- _WORK TASK_
Look below for the lines from the one with "Viewport: 650px width, 1281px height." to the one with "Given: Pick Lookup in the dropdown menu", and copy exactly those lines, both ends included.

- _DATASET CONTENT_

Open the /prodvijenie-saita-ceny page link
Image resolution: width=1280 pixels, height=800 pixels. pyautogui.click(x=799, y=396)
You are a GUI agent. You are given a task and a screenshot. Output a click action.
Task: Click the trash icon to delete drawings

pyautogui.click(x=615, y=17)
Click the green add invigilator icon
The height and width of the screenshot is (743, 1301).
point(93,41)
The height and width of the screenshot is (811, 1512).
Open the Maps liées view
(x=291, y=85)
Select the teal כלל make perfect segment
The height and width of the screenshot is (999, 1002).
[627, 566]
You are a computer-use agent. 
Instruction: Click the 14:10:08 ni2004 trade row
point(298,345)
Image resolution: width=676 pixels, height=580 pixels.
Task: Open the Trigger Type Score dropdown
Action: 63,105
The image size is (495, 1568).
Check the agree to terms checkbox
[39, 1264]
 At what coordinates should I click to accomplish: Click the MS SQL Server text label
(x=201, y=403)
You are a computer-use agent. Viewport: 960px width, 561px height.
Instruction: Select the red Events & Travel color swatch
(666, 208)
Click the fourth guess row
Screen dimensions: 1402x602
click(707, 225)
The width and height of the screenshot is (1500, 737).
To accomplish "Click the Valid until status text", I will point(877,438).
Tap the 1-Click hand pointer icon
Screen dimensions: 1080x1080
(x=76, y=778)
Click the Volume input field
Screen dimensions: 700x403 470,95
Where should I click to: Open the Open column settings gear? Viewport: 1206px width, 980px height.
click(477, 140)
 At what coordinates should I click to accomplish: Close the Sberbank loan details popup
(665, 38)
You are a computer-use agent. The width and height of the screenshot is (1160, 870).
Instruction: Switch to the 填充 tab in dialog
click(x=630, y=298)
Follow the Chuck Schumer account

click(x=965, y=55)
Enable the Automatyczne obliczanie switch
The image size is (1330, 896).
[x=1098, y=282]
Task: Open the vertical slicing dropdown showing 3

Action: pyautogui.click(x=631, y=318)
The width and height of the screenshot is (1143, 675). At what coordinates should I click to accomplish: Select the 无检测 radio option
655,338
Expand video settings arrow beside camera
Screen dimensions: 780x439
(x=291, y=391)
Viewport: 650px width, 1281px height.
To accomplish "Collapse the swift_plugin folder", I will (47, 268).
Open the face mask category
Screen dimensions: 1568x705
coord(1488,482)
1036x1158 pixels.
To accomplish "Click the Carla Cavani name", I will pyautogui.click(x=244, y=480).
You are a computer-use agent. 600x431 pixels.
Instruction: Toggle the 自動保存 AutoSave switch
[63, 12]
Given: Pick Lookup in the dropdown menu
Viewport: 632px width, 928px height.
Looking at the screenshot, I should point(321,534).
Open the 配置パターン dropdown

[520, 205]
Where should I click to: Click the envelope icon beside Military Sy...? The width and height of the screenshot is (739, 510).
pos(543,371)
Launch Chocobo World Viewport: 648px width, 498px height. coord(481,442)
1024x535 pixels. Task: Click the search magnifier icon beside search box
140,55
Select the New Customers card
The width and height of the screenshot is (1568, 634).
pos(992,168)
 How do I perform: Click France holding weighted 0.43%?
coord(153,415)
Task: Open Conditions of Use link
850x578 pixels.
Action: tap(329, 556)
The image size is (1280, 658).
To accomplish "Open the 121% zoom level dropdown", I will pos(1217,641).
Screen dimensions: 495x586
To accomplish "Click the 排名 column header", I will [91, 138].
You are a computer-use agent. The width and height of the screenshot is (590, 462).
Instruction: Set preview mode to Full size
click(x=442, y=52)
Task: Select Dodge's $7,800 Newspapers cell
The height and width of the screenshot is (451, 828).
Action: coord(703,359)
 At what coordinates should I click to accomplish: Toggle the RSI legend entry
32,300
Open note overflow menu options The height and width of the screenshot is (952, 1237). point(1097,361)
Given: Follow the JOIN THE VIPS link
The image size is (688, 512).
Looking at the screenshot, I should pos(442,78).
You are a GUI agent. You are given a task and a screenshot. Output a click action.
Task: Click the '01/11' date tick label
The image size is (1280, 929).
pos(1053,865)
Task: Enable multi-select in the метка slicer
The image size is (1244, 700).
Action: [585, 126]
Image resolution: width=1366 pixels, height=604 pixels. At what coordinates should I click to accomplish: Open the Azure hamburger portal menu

- _COMPLETED EXERCISE_
Viewport: 650px width, 1281px height.
To accomplish "Collapse the swift_plugin folder", I will (47, 268).
Open the face mask category
Screen dimensions: 1568x705
coord(1488,482)
1036x1158 pixels.
To accomplish "Click the Carla Cavani name", I will pyautogui.click(x=244, y=480).
You are a computer-use agent. 600x431 pixels.
Instruction: Toggle the 自動保存 AutoSave switch
[63, 12]
Given: Pick Lookup in the dropdown menu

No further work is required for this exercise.